Although the news media have publicized cases of ADEs related to HDS,20 few prior studies have examined the prevalence of drug-HDS interactions.13, 21, 22 The rate of potential drug-HDS interactions in our study (25 percent) was greater than previous reports of drug-HDS interactions.13, 21, 22 The rate was similar to the high rate of drug-drug interactions in studies of outpatients, where researchers have reported potential ADE rates of 9.2 percent to 70.3 percent of any severity, and 1.2 percent to 23.3 percent for more serious events.23, 24, 25, 26, 27, 28, 29, 30 Our study also contributes to the literature in demonstrating that many drug-HDS interactions are potentially serious or life threatening.

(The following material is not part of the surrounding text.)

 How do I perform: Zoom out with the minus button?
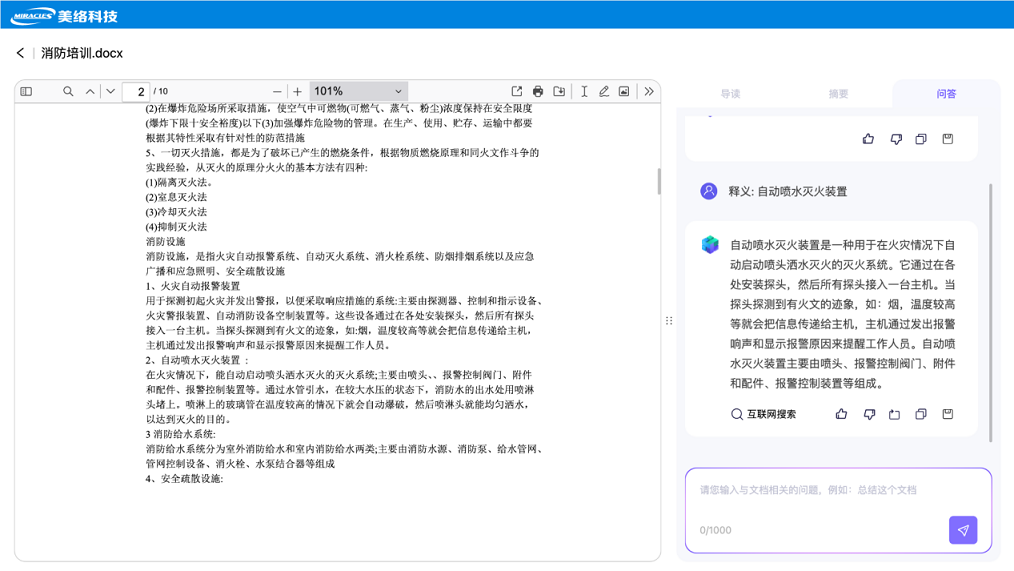[x=277, y=91]
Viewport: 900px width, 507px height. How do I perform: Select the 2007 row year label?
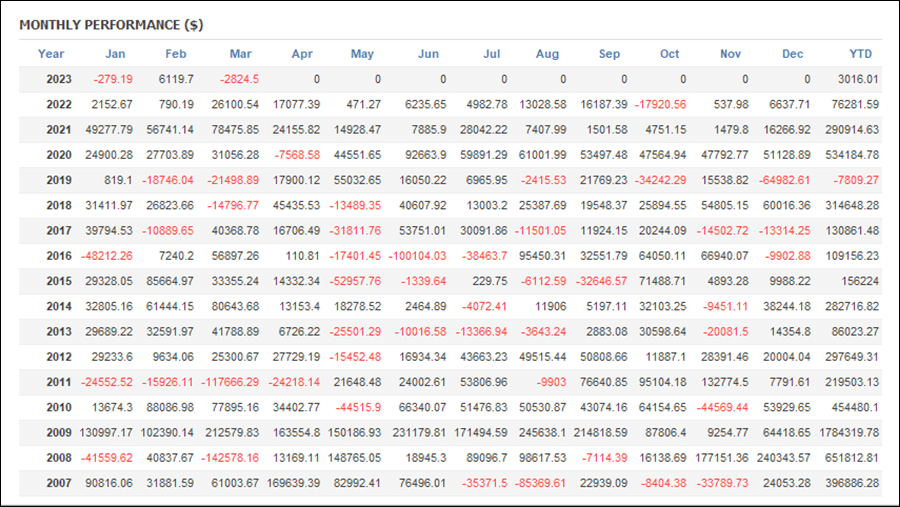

How can we account for the number of potentially serious drug-HDS interactions in this study? It is possible that the commercial databases for classifying these interactions overestimate the severity of interactions, in part, because they rely on case reports to identify such events—a reporting bias. Because HDS are unregulated, rigorous premarket testing is not required, and as a result, the clinical importance of HDS-related ADEs and interactions are not well characterized. Another possibility is that HDS-drug interactions represent a serious and under-recognized hazard in clinical care. If patients and clinicians were better informed about the prevalence and potential severity of these interactions, perhaps they would be more cautious about the concurrent use of prescription or over-the-counter (OTC) medications and HDS.

Our findings regarding the prevalence of HDS use are consistent with previous studies and market data. National estimates of herb use range from 9 to 19 percent.4, 31, 32, 33, 34, 35, 36, 37, 38 National rates of concurrent use of dietary supplements and prescription medications are 16 to 18.4 percent.4, 36 Based on market data, the largest-selling herbs during 1999–2000 were ginkgo biloba, St. John’s wort, ginseng, garlic, echinacea, and saw palmetto (Information Resources, Inc. Jan 1, 1999). In the same year, ginseng, ginkgo biloba, glucosamine, St. John’s wort, and echinacea were reported to be the most commonly used HDS.36 However, our results are inconsistent with several ambulatory care studies that found rates of use of up to 57 percent.13, 21, 39, 40, 41, 42, 43, 44, 45, 46, 47, 48 Differences may be due to practice type,22 patient population,13, geographic variation,48 differing definitions of dietary supplements,13, 21 or secular trends. For example, two studies included vitamins and minerals in their definition of dietary supplements, thus accounting for a greater prevalence of reported dietary supplement use.13, 21

Like previously published national studies,31, 32, 36, 49 we also found that HDS use was common in middle age, among women, among those with more than a high school education,31, 32, 49 and with concurrent use of prescription or OTC medications.36 Our results also corroborate work showing that complementary and alternative medicine users are more likely to have a place to go for usual care, to have a customary medical care provider, and to have seen a medical professional in the past 12 months.37 All the patients in our study had a usual primary care provider, although higher HDS use was associated with less than 3 years of continuous care.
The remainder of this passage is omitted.